À chaque contexte ses contraintes et ses solutions spécifiques. La réalité flamande n’est pas la réalité wallonne. En 2015, la Flandre a consommé 22 km²/an. En Wallonie, c’était 12,7 km2/an en 2015 et 11,3 km2/an de 2015 à 2017. Mais je reste bien entendu très attentif aux mesures prises ailleurs. Je note par ailleurs que l’objectif du décret flamand est d’inciter de nombreuses communes à renforcer leurs centres névralgiques plutôt que de bâtir sur les terrains de réserve. C’est in fine ce vers quoi nous nous efforcerons de tendre en Wallonie en renforçant les centralités urbaines et rurales et en y concentrant l’essentiel de l’urbanisation.
Où en est-on dans ce dossier ?
Un groupe d’experts a débuté son travail le 20 février 2020. Il a notamment déterminé la superficie artificialisable afin d’atteindre les objectifs aux horizons 2025 et 2050 de même qu’une méthodologie de mesure de l’étalement urbain. Le rapport final vient de m’être adressé. Il livre une analyse des outils existants dans le CoDT en mettant l’accent sur leur aptitude à assurer la rencontre des objectifs fixés. Il met également en évidence la nécessité de fixer des balises ou trajectoires au niveau régional et de les décliner au niveau supra-communal et/ou communal. Le Gouvernement n’a pas encore pris d’orientation au départ des résultats de ce document assez conséquent.
Le financement de l’indemnisation des propriétaires lésés reste un écueil important. Il est annoncé comme infinançable en Flandre. Quel sera le modèle appliqué en Wallonie ?
Actualiser les plans de secteur est une piste. Mais je dirais toutefois qu’il est peu vraisemblable que le Gouvernement s’oriente dans une solution unique.

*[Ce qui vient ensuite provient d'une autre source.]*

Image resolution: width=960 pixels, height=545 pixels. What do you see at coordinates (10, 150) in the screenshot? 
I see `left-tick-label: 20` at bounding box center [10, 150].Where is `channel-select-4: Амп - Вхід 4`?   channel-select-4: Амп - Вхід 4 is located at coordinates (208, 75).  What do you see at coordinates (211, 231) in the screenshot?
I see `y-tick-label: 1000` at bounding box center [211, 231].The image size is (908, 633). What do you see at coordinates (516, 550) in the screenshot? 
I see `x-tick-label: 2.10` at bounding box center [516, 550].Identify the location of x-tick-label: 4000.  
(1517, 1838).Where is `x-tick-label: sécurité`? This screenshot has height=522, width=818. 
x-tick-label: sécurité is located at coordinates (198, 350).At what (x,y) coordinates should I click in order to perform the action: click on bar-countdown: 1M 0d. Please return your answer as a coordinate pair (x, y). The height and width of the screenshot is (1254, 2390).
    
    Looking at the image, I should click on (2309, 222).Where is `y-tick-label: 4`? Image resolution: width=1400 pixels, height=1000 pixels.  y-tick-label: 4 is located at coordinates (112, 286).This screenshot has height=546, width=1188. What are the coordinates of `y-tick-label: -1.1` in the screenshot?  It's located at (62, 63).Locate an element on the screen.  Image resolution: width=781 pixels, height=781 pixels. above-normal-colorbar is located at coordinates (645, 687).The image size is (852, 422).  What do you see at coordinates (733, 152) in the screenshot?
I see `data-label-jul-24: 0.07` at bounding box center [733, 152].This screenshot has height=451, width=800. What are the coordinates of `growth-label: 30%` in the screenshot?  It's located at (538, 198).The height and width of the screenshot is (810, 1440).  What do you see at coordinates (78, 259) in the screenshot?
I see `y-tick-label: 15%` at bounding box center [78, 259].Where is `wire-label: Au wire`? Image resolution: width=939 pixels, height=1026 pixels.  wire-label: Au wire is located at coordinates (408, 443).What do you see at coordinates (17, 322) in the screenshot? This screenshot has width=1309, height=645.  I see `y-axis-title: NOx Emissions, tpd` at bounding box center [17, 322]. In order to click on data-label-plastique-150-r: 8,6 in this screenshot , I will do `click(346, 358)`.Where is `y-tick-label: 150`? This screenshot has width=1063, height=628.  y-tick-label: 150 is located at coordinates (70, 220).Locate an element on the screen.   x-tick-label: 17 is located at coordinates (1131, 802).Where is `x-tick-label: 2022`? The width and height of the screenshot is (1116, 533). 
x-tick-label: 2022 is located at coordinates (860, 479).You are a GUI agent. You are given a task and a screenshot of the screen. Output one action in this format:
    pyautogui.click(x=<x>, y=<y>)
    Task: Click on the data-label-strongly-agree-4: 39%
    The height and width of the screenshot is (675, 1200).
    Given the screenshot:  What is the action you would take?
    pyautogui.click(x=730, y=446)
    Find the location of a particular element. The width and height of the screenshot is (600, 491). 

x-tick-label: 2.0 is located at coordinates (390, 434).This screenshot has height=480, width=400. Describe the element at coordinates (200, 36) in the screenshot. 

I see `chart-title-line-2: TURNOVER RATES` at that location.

Sur quels critères déterminer la valeur des terrains ?
Je suis convaincu que, sur le long terme, il serait sans doute intéressant de doter notre Région d’un véhicule foncier qui ne laisse pas les communes seules face à cet enjeu. L’analyse démontre, en effet, que l’importance des disponibilités foncières est un élément déterminant dans la capacité des territoires à réduire leur artificialisation. L’attrait de la quatre façades ne semble pas faiblir selon les derniers chiffres.
Comment parvenir à faire accepter aux Wallons ces mesures et à faire évoluer leur état d’esprit ?
Ni le Gouvernement ni les documents qui encadrent aujourd’hui l’aménagement de notre territoire en Wallonie ne poursuivent l’objectif de restreindre la liberté des ménages wallons quant à la forme de leur choix d’habitat. Mais les modes d’habitat ont évolué au cours des dernières décennies, de même que la composition des ménages. La part des logements produits en immeubles à appartements est passée de 29 % pour la période 2001-2005 à près de 70 % pour l’année 2018. L’autopromotion, et à travers elle, la construction de maisons quatre façades, s’étiole donc progressivement. Le Betonstop a laissé sa place au Bouwshift en Flandre.
Vers quelle dénomination allons-nous en Wallonie ?
L’appellation « stop béton » ne me convient pas en ce qu’elle est avant tout négative. Elle est absolument inappropriée.